L’Italia è il paradiso fiscale per gli sportivi ultra-milionari, a discapito di tutti coloro che hanno deciso di andare a fare fortuna altrove, soprattutto per riempire le proprie tasche. Secondo uno studio di Kpmg, se uno sportivo volesse unire un campionato di alto livello a un’imposizione fiscale non propriamente esagerata, dovrebbe puntare al “Bel Paese”. Un calciatore con uno stipendio di due milioni di euro, infatti, andrebbe incontro al pagamento di 874.000 euro di imposte in Italia, a 876.000 euro in Germania, a 927.000 euro in Inghilterra e a un milione di euro in Spagna.
Al momento, l’unica valida alternativa resta la Francia con i suoi 806.000 euro, a patto che il presidente Hollande non riesca a portare a termine la sua battaglia di fissare al 75% l’aliquota sui redditi milionari (momentaneamente bocciata dalla Corte costituzionale). L’economista Ibrahimovic, dal canto suo, aveva previsto tutto questo, pretendendo che il suo ingaggio faraonico con il PSG fosse al netto dell’eventuale maggiore imposizione fiscale. Tutto nero su bianco, ovviamente.

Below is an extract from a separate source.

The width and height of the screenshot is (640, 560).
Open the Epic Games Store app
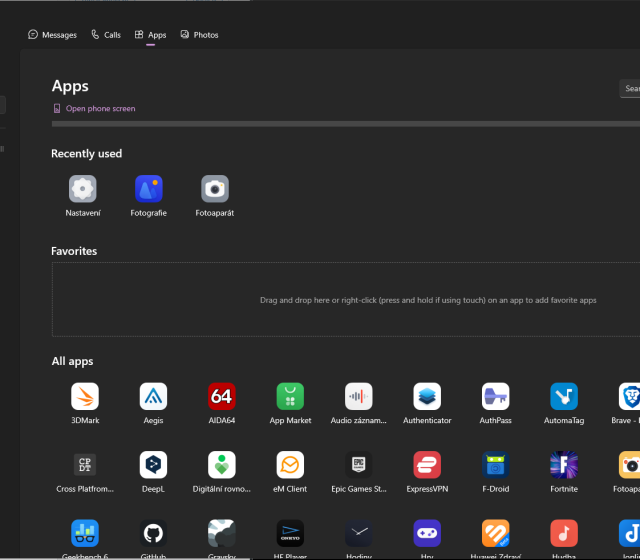pos(358,465)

Dallo stesso studio di Kpmg emerge un dato interessante: i singoli Paesi dell’UE si stanno allineando verso un’armonizzazione delle aliquote. In sostanza, si vuole evitare il continuo spostamento di Paese in Paese solo per cercare una più favorevole imposizione fiscale. Cosa successa in passato in Spagna con la cosiddetta “legge Beckham” (2005, poi abolita) in base alla quale era prevista un’aliquota di tassazione ridotta dal 43% al 24% per i lavoratori stranieri in Spagna con introiti superiori ai 600.000 euro annuali. Legge sfruttata, appunto, da Beckham, da Kakà, e dall’immancabile Ibrahimovic.